Reeves faces £8bn National Lottery tax shortfall

Stalling National Lottery ticket sales threaten to blow a multibillion-pound hole in the Exchequer, compounding the fiscal crisis facing Rachel Reeves.

Analysis of official figures by The Telegraph shows the National Lottery is on course to generate around £84bn of sales under new operator Allwyn by the end of its 10-year licence.

The projection, based on the current trajectory, is barely more than half the £152bn total implied by its successful bid for Britain’s richest public sector contract.

The shortfall means that the Treasury is in line for taxes of £10bn during Allwyn’s tenure, which is scheduled to end in 2034.

Additionally, the company’s ambitious bid suggested it would deliver £18.2bn to the public purse, suggesting a shortfall of £8bn.

Tax accounts for 12p in the pound on every National Lottery ticket and scratch card sold.

It is unclear if the Treasury or the Office for Budget Responsibility (OBR) are including Allwyn’s struggle to boost sales in their own forecasts.

Furthermore, the prospect of another significant hole in tax receipts is unlikely to be welcomed by Ms Reeves as she attempts to balance Britain’s books in her critical Budget next month.

Data published by HMRC show that lottery duty has been flat or declining since the peak in 2021, falling back to 2019 levels.

Economists are expecting another round of tax increases in the Chancellor’s Budget to address an anticipated £50bn hole in the public finances.

The National Institute of Economic and Social Research has warned that the Chancellor is on course to miss her borrowing targets as she faces an “impossible trilemma”.

She cannot “simultaneously meet her fiscal rules, fulfil spending commitments and uphold manifesto promises to avoid tax rises for working people. At least one of these will need to be dropped”, it warned.

Allwyn took over the National Lottery from Camelot last year with pledges of heavy investments in technology and marketing to revive sales.

In August, it began the first stage of a critical IT upgrade – which it claims will turbocharge growth.

However, it has faced claims from frustrated shopkeepers that machines have been left riddled with glitches as a result.

Lord Don Foster, chairman of Peers for Gambling Reform, said: “It’s deeply concerning that Allwyn are not delivering what they promised to do.

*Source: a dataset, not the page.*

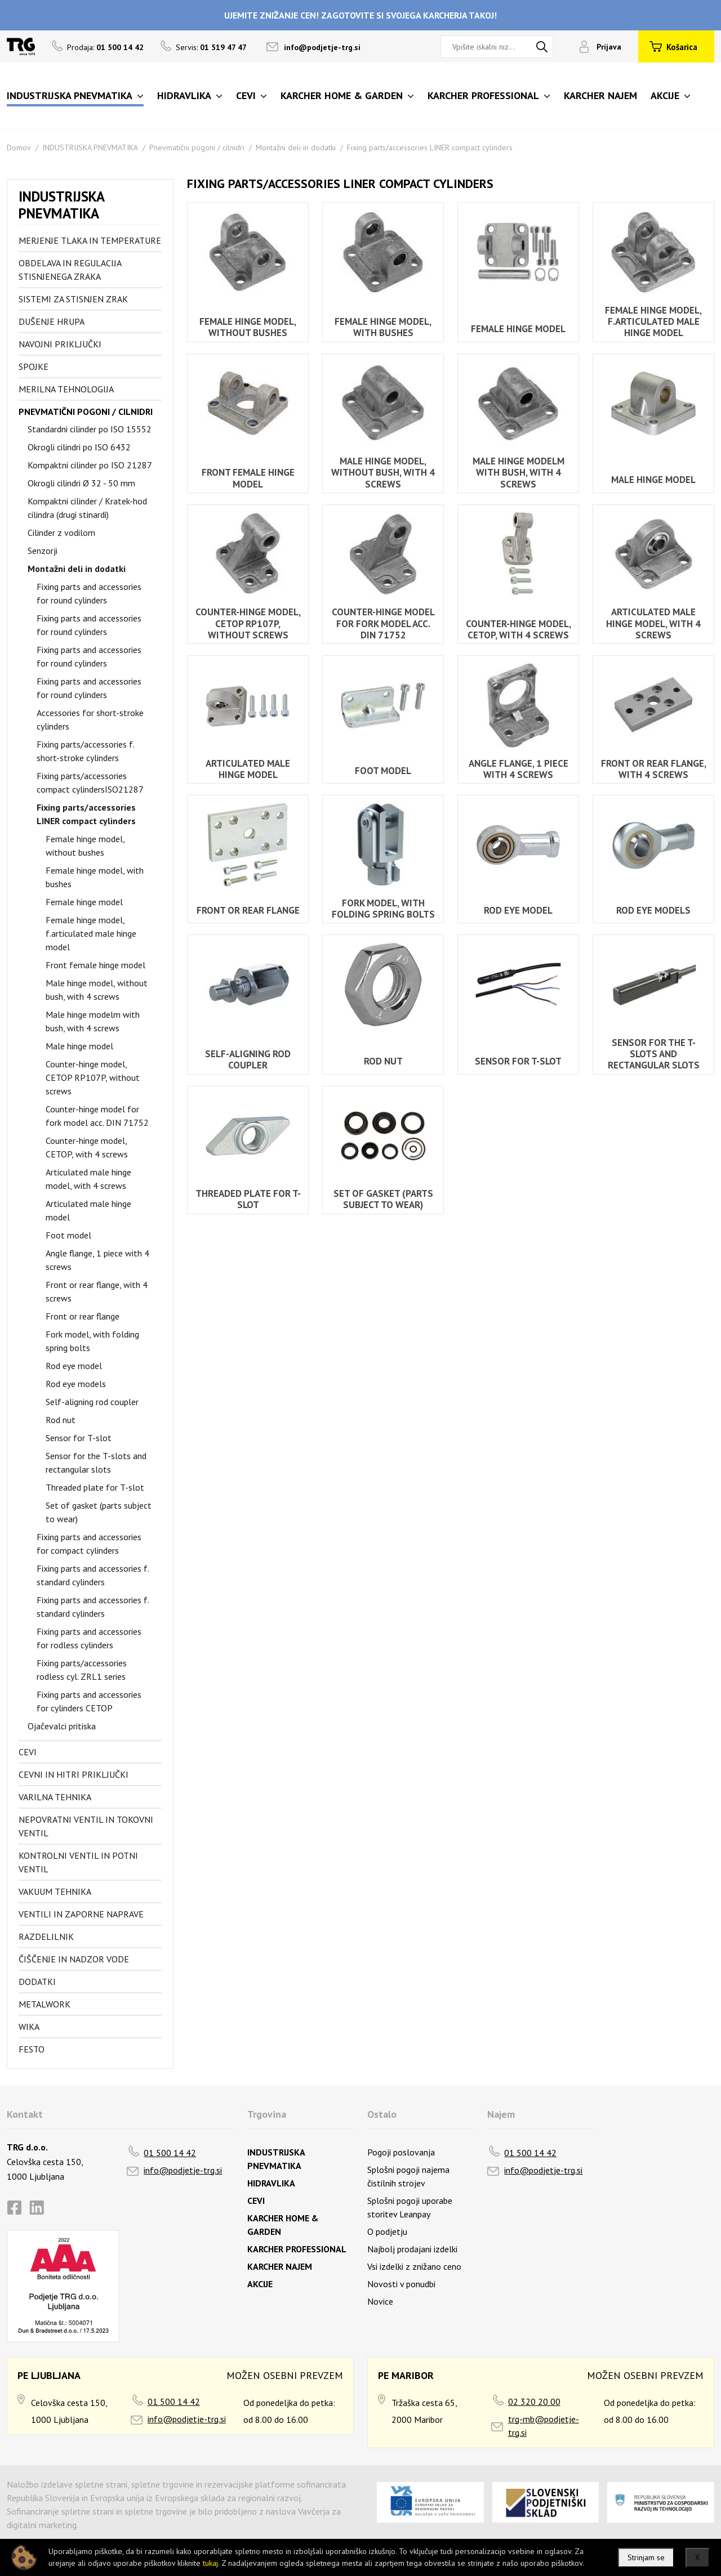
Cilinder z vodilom (61, 532)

“I remain [concerned] about their ability to deliver what they promised, even with their new operating system.”

The potential fiscal fallout has emerged as the decision to award Allwyn its licence faces uncomfortable scrutiny at the High Court.

A trial over a £1.3bn claim bought by former pornographer Richard Desmond against the Gambling Commission over allegations the quango improperly conducted the bidding process will begin on Thursday.

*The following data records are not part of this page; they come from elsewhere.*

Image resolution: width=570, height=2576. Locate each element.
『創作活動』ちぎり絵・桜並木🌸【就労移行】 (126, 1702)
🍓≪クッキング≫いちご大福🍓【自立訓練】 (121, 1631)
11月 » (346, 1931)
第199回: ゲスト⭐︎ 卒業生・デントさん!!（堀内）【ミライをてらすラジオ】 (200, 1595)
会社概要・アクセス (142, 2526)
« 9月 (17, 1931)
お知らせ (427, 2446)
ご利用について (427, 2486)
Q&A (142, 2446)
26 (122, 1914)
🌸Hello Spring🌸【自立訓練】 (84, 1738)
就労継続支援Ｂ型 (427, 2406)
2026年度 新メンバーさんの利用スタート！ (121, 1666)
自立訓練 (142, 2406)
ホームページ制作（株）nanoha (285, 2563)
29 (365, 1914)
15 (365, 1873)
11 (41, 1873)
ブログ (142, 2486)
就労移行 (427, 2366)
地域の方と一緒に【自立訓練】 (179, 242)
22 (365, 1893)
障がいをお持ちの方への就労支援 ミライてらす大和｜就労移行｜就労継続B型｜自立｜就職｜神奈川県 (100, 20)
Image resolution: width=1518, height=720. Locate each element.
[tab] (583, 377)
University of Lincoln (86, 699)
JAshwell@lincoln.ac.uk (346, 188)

Allwyn is ultimately owned by the Czech gas billionaire Karel Komárek. Its failure to meet its own targets is also a threat to Britain’s charities and sports, which depend on a roughly 25pc share of sales.

The operator originally pledged to more than double donations from £17.9bn under the last Camelot licence period to £38bn – equivalent to £3.8bn a year over the coming decade. However, the lottery generated just £1.8bn for good causes in its first year.

With the contribution to good causes growing at just 0.74pc a quarter or 3pc per annum, according to the company’s own figures, the lottery is on course to generate roughly £21bn over Allwyn’s licence. This amounts to a potential shortfall of £17bn.

The operator’s spending pledges have previously been attacked as “fanciful” in the House of Lords.

In a parliamentary debate in February, Viscount Chandos asked gambling minister Baroness Twycross whether the Gambling Commission had been “taken for a ride” by Allwyn during the bidding process.

Baroness Twycross insisted the Commission had “direct oversight” of Allwyn and had met executives “to receive additional assurance around delivery”.

A spokesman for Allwyn said: “Despite the challenges of the transition period, we are on track to double the contribution to good causes from £30m a week to £60m a week by the end of the 10-year licence in 2034.”

“Unlike previous licences, this one ties our income to a fixed percentage of the money returned to good causes, so we are completely aligned with the objective of increasing contributions to good causes,” the company added.

A Treasury spokesman said: “We aren’t going to give a running commentary on the OBR’s forecasts. The OBR have been commissioned for a full economic and fiscal forecast that will be published on Nov 26.”